Israel’s attack on a school: Israeli prime minister Benjamin Netanyahu’s visit to the United States as a “green light” to continue the Israeli offensive
The dead toddler was in an ambulance and bodies were covered with blankets. Inside the school, shattered walls gaped and classrooms were in ruins. People scoured rubble for people who may have died in it.
Officials from the U.S., Egypt, Qatar and Israel are scheduled to meet in Italy on Sunday to discuss ongoing cease-fire negotiations. CIA Director Bill Burns is expected to meet Qatari Prime Minister Mohammed Bin Abdul Rahman al-Thani, Mossad director David Barnea and Egyptian spy chief Abbas Kamel, according to officials from the U.S. and Egypt who spoke on condition of anonymity as they were not authorized to discuss the plans.
The basic framework for a three-phase deal is believed to have been agreed on by Israel and Hamas. But Israeli Prime Minister Benjamin Netanyahu in his speech to the U.S. Congress vowed to press ahead with the war until Israel achieves “total victory.”
After the Israeli strike on the school, Palestinian officials condemned the speech. Nabil Abu Rudeineh, spokesperson for Palestinian Authority President Mahmoud Abbas, said in a statement that Netanyahu’s reception from supporters in the U.S. constituted a “green light” to continue Israel’s offensive.
“Every time the occupation bombs a school that shelters displaced persons, we see only some condemnations and denunciations that will not force the occupation to stop its bloody aggression,” he said.
There is a crowded tent camp located near the city in an area where the military has told thousands of Palestinians to seek refuge.
The health centers in Gaza were forced to stop providing care due to issues such as waste and shortages of supplies.

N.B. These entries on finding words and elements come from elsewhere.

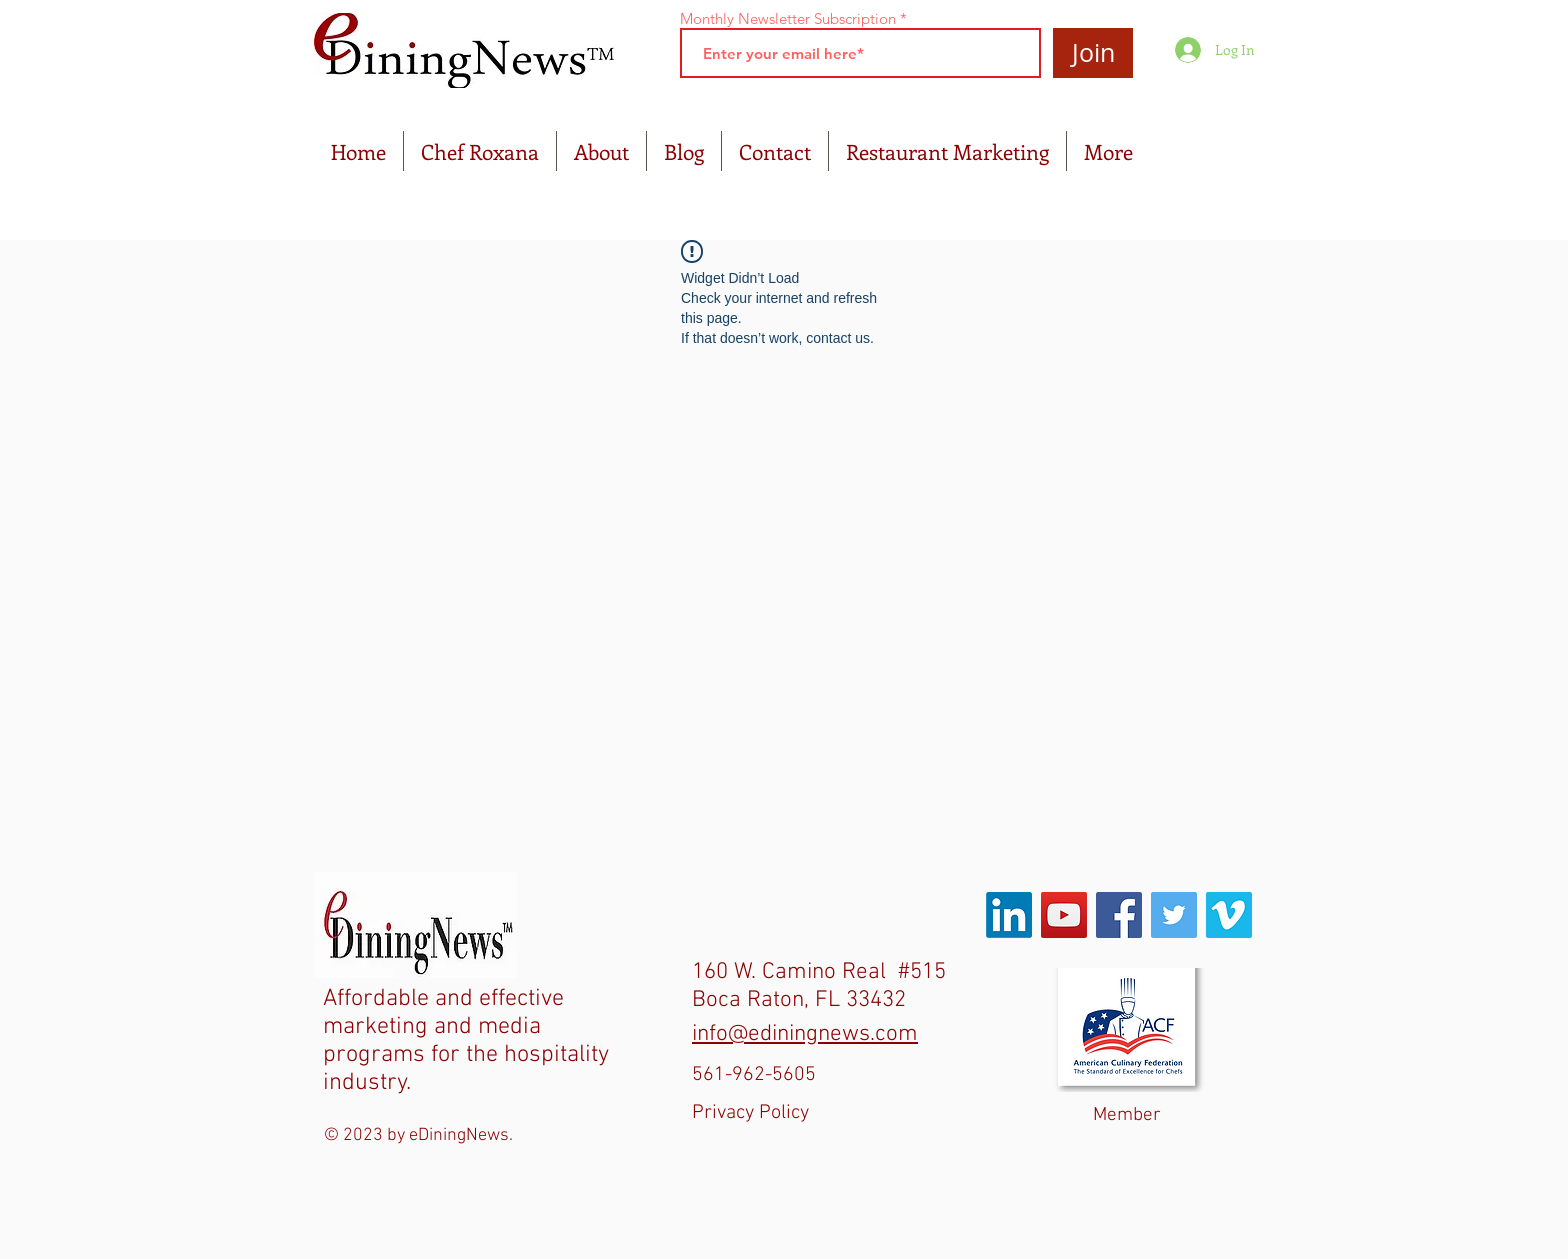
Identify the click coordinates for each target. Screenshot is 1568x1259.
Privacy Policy (750, 1113)
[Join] (1093, 53)
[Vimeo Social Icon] (1229, 915)
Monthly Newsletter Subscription (788, 18)
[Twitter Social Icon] (1174, 915)
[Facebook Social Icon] (1119, 915)
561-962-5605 (754, 1075)
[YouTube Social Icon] (1064, 915)
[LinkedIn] (1009, 915)
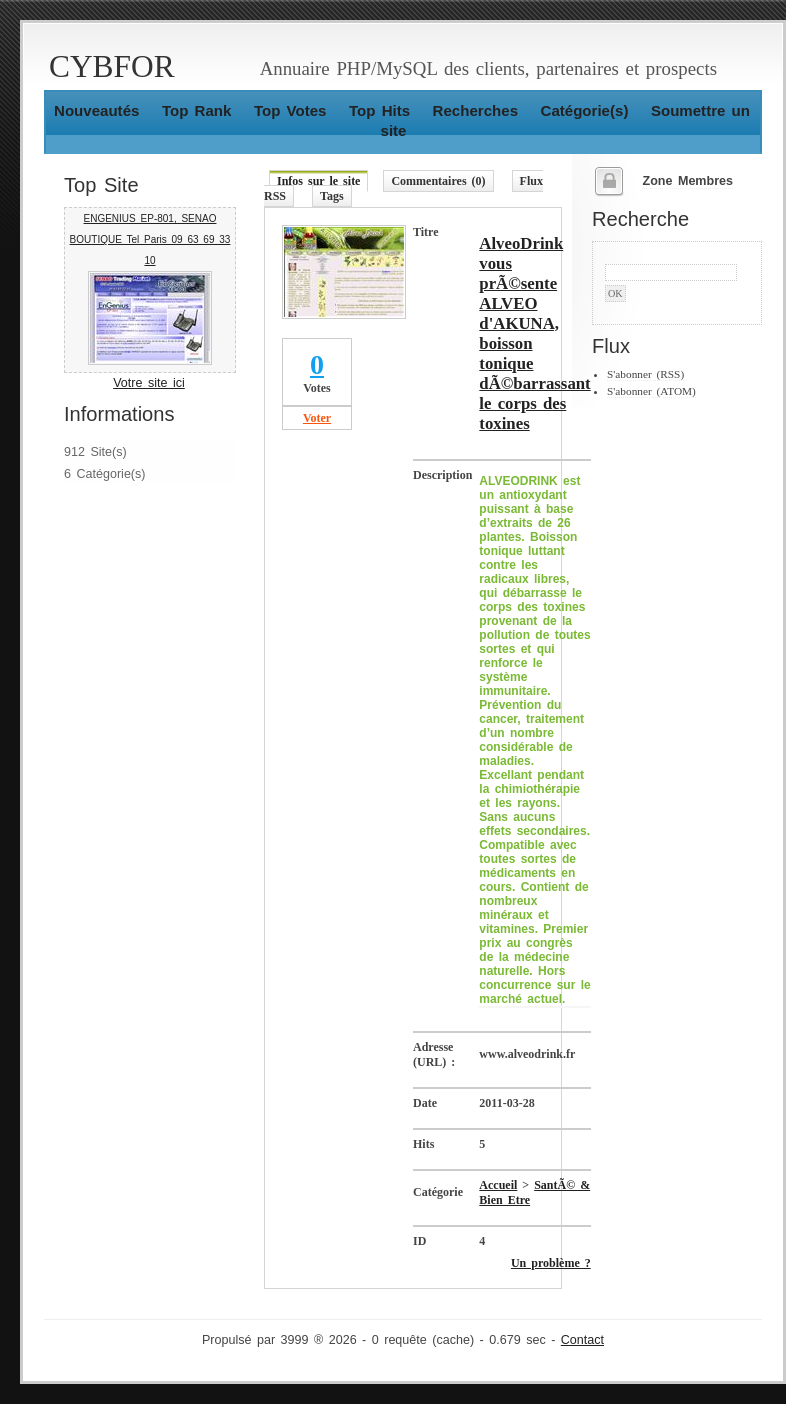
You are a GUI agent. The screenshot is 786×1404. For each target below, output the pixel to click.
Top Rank (197, 110)
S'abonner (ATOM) (651, 391)
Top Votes (290, 110)
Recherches (475, 110)
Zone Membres (687, 181)
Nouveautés (96, 110)
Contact (582, 1340)
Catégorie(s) (585, 110)
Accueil (498, 1185)
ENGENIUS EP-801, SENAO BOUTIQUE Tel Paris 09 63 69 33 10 (150, 239)
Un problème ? (551, 1263)
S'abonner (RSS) (645, 374)
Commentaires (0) (438, 181)
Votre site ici (149, 383)
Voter (317, 418)
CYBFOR (112, 66)
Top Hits (379, 110)
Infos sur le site (318, 181)
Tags (332, 196)
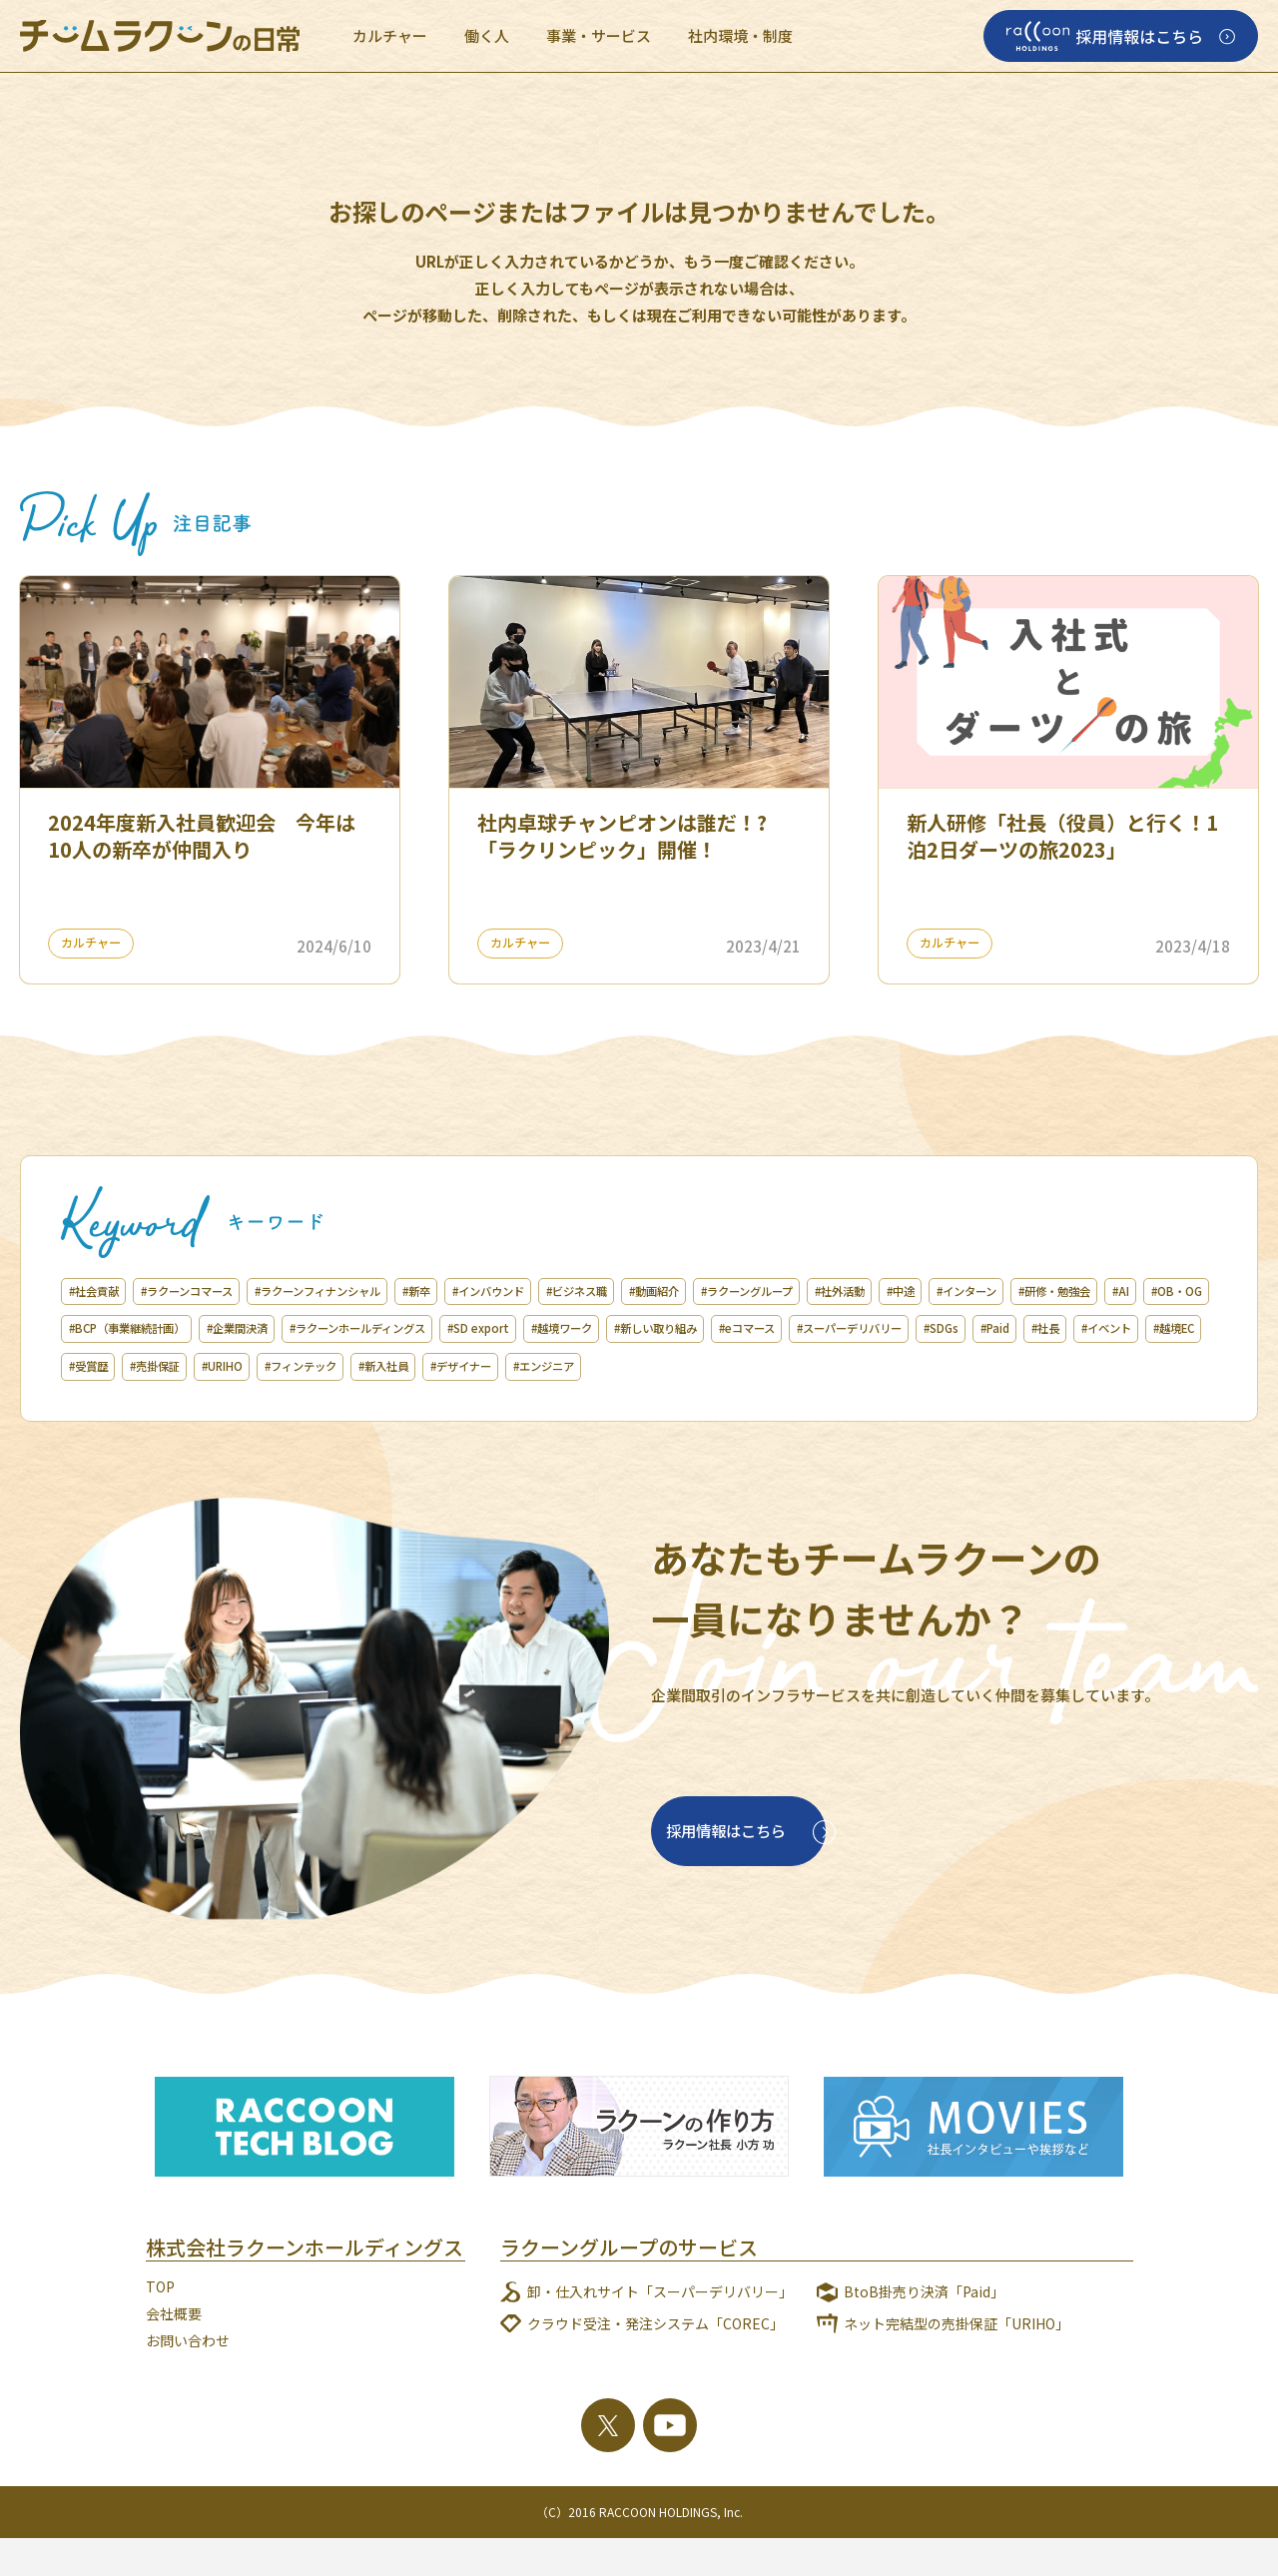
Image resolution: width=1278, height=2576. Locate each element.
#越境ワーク (1076, 1328)
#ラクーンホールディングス (816, 1328)
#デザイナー (327, 1404)
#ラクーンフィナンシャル (394, 1291)
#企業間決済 (660, 1328)
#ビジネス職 (731, 1291)
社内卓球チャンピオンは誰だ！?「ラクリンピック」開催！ (622, 836)
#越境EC (799, 1366)
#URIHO (1054, 1366)
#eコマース (244, 1366)
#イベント (710, 1366)
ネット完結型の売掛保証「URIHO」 (956, 2361)
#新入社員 (226, 1404)
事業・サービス (598, 35)
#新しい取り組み (125, 1366)
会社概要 (174, 2351)
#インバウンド (616, 1291)
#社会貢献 (104, 1291)
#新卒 (522, 1291)
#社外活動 (1073, 1291)
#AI (311, 1328)
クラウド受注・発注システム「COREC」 (655, 2361)
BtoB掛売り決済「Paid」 (924, 2329)
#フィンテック (118, 1404)
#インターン (111, 1328)
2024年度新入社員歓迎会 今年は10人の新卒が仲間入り (201, 836)
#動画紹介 (832, 1291)
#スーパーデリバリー (376, 1366)
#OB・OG (383, 1328)
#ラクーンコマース (225, 1291)
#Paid (564, 1366)
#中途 (1153, 1291)
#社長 (630, 1366)
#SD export (970, 1328)
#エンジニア (434, 1404)
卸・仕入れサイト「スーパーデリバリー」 (660, 2329)
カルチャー (389, 35)
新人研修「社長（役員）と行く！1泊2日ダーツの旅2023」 (1062, 836)
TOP (160, 2324)
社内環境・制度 (740, 35)
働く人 (486, 35)
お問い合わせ (188, 2377)
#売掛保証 (967, 1366)
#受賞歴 (880, 1366)
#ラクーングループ (953, 1291)
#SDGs (494, 1366)
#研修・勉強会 (225, 1328)
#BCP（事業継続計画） (518, 1328)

Source: At least 30 dead in Gaza after an Israeli airstrike hits a school used as a shelter
The Gazans are not safe: Israeli air and ground bombs have killed at least 115 people in the last three months of the Gaza war
According to Israeli estimates, about 1.8 million Palestinians shelter in the zone after being uprooted multiple times during Israel’s punishing air and ground campaign. In November, the military said the area could still be struck and that it was “not a safe zone, but it is a safer place than any other” in Gaza.
The agency’s director of communications said these are forced displacement orders. “What happens is when people have these orders, they have very little time to move.”
Palestinians mourned the seven killed by the Israeli bombs on Zawaida in central Gaza. Parents and their children and a mother and her two children were wrapped in white shrouds as friends and neighbors cried.
In the occupied West Bank, the Palestinian Health Ministry said a 17-year-old was killed and nine other people wounded after an Israeli drone strike in Balata camp in Nablus. The Israeli military said one of its aircraft attacked from the air as part of its activity in Nablus.
Most of the people who died in the attack on south Israel were civilians, but about 250 hostages were taken by Hamas. Israeli authorities estimate that about 115 people are still in Gaza and around a third of them are dead.